**What the task asks**
Only an exact reprint of all the data is acceptable.

■ ■ ■

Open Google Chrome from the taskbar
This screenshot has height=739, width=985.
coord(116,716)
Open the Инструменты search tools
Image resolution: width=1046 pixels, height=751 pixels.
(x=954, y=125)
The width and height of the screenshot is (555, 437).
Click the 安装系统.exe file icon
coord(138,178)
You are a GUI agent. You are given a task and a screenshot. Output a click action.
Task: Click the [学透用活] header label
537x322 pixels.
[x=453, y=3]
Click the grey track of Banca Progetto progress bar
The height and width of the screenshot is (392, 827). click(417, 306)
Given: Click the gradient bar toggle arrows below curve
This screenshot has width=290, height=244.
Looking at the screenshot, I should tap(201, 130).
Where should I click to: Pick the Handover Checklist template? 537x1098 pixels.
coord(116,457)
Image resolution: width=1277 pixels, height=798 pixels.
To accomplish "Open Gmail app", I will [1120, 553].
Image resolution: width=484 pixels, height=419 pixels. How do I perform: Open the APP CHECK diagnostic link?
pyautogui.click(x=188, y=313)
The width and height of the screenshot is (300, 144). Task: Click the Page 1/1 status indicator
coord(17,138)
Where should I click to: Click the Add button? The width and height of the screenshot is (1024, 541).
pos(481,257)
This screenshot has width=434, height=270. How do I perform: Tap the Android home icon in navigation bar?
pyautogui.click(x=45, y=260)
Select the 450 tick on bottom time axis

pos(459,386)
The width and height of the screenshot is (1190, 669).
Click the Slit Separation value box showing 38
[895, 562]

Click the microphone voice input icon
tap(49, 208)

■ ■ ■

**Exercise solution**
Open Google Chrome from the taskbar
This screenshot has height=739, width=985.
coord(116,716)
Open the Инструменты search tools
Image resolution: width=1046 pixels, height=751 pixels.
(x=954, y=125)
The width and height of the screenshot is (555, 437).
Click the 安装系统.exe file icon
coord(138,178)
You are a GUI agent. You are given a task and a screenshot. Output a click action.
Task: Click the [学透用活] header label
537x322 pixels.
[x=453, y=3]
Click the grey track of Banca Progetto progress bar
The height and width of the screenshot is (392, 827). click(417, 306)
Given: Click the gradient bar toggle arrows below curve
This screenshot has width=290, height=244.
Looking at the screenshot, I should tap(201, 130).
Where should I click to: Pick the Handover Checklist template? 537x1098 pixels.
coord(116,457)
Image resolution: width=1277 pixels, height=798 pixels.
To accomplish "Open Gmail app", I will [1120, 553].
Image resolution: width=484 pixels, height=419 pixels. How do I perform: Open the APP CHECK diagnostic link?
pyautogui.click(x=188, y=313)
The width and height of the screenshot is (300, 144). Task: Click the Page 1/1 status indicator
coord(17,138)
Where should I click to: Click the Add button? The width and height of the screenshot is (1024, 541).
pos(481,257)
This screenshot has width=434, height=270. How do I perform: Tap the Android home icon in navigation bar?
pyautogui.click(x=45, y=260)
Select the 450 tick on bottom time axis

pos(459,386)
The width and height of the screenshot is (1190, 669).
Click the Slit Separation value box showing 38
[895, 562]

Click the microphone voice input icon
tap(49, 208)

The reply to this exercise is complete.